Chocolate-Orange Pots de Creme

For the Candied Blood Orange:
1 cup granulated sugar
1 cup water
1 blood orange, sliced ? inch thick

For the Pots de Crème:

1 1/2 cups (10 ounces) bittersweet chocolate
1 1/2 cups whole milk
1 1/2 cups heavy cream
1/2 tablespoon blood orange zest
1/2 cup granulated sugar
1 teaspoon kosher salt
6 egg yolks

For the Whipped Mascarpone:
1/2 cup mascarpone
1 tablespoon honey
1 teaspoon blood orange zest
1/2 teaspoon kosher salt

Make the candied blood orange: Preheat the oven to 250° and line a sheet pan with a silicone baking mat. In a medium saucepan, combine the sugar and water over medium-high heat. Bring to a boil and cook until the sugar dissolves, 1 to 2 minutes.

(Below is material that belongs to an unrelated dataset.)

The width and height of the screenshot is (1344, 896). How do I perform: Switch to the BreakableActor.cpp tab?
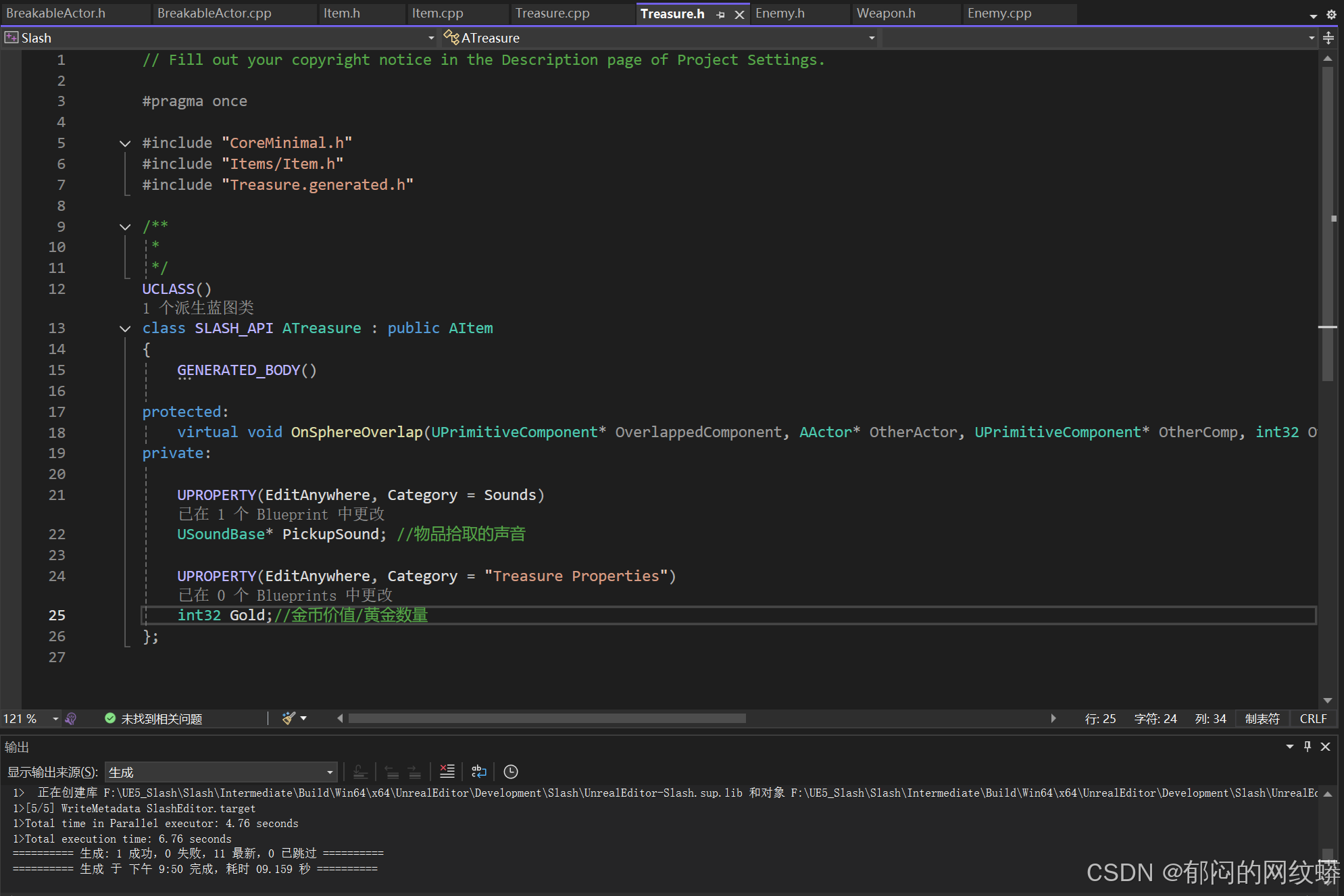click(214, 14)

Add the blood orange slices and reduce to a simmer; cook until the slices are translucent, 8 to 10 minutes. Using a slotted spatula, transfer the slices in a single layer to the prepared sheet pan. Bake until dried and crisp, 50 minutes to 1 hour. Let cool completely.

Make the pots de crème: Place the chocolate in a blender and set aside. In a medium saucepan, bring the milk, cream and orange zest to a simmer over medium heat.

Meanwhile, in a small bowl, whisk together the sugar, salt and egg yolks until the sugar has dissolved and the mixture is light yellow and thick. Whisk about 1 cup of the simmering cream into the egg yolk mixture to temper, then add it all back into the pot. Cook, stirring constantly with a wooden spoon, until the custard is lightly thickened so it coats the back of the spoon, 5 to 6 minutes.

Pour the custard over the chocolate in the blender and blend until smooth. Divide the mixture between five 8-ounce ramekins, smoothing the tops with an offset spatula, then refrigerate until chilled and set, 2 hours.

Meanwhile, make the whipped mascarpone: In a medium bowl, combine all the mascarpone ingredients. Whisk until the mixture holds a stiff peak.

To serve: Spoon a dollop of the whipped mascarpone over each pot de crème and stick a candied blood orange wheel about a third of the way into the surface, then serve.